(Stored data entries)
BEGIN

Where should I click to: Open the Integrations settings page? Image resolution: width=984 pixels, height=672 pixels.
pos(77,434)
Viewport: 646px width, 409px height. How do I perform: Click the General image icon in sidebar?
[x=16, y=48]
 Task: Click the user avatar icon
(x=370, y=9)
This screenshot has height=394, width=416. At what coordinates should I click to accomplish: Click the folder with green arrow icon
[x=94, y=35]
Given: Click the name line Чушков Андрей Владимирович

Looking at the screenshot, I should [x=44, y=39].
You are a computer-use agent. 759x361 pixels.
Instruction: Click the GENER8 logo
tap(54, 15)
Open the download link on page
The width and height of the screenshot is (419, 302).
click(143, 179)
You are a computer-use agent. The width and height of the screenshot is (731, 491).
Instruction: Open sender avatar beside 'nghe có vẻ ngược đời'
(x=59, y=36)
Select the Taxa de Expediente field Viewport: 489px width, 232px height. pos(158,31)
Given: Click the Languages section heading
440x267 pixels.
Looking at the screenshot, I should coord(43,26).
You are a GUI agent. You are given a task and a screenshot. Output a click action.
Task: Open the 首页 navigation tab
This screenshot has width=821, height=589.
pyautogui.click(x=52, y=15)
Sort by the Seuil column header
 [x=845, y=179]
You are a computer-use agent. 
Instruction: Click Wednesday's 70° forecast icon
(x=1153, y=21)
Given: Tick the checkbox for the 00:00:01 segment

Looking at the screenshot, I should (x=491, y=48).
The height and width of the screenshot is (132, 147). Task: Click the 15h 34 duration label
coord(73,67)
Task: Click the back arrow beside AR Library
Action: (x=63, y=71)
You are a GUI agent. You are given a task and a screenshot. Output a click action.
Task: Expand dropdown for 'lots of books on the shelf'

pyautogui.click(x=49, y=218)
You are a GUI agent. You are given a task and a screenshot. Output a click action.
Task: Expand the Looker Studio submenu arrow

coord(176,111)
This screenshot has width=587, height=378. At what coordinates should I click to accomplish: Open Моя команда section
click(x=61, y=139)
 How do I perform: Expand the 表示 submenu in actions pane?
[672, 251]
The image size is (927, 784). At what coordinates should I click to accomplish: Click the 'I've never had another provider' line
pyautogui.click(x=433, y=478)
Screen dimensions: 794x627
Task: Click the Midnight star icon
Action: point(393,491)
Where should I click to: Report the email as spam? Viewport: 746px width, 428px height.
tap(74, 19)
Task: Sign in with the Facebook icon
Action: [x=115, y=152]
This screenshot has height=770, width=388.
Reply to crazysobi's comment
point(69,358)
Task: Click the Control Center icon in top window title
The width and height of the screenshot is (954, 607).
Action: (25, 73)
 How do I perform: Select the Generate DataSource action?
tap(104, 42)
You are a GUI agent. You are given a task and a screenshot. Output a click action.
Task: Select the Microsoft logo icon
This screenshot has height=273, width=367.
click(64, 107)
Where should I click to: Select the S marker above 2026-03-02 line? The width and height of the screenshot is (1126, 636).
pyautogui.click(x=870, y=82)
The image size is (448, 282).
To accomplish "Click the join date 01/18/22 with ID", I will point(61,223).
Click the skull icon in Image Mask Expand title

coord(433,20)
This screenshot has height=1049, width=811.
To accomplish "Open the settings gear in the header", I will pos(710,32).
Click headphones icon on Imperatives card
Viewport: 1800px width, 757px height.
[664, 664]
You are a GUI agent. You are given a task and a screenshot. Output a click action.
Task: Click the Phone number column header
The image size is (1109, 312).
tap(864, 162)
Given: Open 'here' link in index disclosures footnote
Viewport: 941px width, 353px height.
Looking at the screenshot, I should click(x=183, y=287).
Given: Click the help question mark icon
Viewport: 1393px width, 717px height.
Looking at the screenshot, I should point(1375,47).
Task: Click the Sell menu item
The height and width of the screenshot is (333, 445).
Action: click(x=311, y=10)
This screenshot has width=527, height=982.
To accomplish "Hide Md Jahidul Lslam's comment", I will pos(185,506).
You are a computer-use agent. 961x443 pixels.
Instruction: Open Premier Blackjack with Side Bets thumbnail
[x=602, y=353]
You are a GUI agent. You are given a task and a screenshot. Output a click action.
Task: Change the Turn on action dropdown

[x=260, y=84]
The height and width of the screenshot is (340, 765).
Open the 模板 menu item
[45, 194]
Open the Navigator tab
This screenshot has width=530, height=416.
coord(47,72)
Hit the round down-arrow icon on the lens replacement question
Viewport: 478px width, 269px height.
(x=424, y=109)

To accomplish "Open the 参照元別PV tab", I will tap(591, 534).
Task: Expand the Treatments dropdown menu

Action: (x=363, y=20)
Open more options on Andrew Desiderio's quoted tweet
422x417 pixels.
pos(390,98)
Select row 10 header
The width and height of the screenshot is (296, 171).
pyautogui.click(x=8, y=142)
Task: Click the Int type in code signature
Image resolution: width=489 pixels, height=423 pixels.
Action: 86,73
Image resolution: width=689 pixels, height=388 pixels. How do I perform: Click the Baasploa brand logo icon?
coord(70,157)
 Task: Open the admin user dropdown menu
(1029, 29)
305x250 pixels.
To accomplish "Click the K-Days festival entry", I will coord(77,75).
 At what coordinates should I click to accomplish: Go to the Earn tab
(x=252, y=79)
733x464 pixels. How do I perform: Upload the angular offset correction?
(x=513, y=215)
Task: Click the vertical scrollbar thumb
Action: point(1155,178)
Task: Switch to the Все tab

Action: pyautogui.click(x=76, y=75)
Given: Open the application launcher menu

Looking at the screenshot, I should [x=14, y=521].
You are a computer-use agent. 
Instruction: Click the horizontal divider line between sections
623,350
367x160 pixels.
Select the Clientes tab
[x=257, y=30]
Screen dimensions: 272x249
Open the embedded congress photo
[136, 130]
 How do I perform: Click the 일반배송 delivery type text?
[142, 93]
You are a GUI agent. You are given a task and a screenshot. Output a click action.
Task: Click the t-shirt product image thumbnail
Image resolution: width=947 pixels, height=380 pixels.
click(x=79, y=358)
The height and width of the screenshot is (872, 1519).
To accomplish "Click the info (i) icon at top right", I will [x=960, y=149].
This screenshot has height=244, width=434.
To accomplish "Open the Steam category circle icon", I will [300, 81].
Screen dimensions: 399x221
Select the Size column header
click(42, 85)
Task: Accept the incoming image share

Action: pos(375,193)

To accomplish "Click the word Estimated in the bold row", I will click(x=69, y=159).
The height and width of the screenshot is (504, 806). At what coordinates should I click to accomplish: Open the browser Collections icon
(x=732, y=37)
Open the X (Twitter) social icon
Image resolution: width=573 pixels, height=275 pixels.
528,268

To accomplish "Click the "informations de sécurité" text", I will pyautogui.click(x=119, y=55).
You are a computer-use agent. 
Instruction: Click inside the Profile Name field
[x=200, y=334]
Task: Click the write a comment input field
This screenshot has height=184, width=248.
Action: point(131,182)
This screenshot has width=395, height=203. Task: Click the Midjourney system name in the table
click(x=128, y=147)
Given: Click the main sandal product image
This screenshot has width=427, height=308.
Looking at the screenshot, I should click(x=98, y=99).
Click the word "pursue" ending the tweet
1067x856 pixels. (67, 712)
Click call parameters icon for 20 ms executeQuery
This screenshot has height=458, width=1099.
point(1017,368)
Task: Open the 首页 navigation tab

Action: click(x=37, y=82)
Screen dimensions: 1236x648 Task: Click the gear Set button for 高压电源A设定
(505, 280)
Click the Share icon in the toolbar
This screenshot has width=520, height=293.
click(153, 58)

END

▸ **Task goal**
In the records above, find each line that holds the word "link"; copy all such lines.

▸ **Reply to the exercise**
Open the download link on page
Given: Open 'here' link in index disclosures footnote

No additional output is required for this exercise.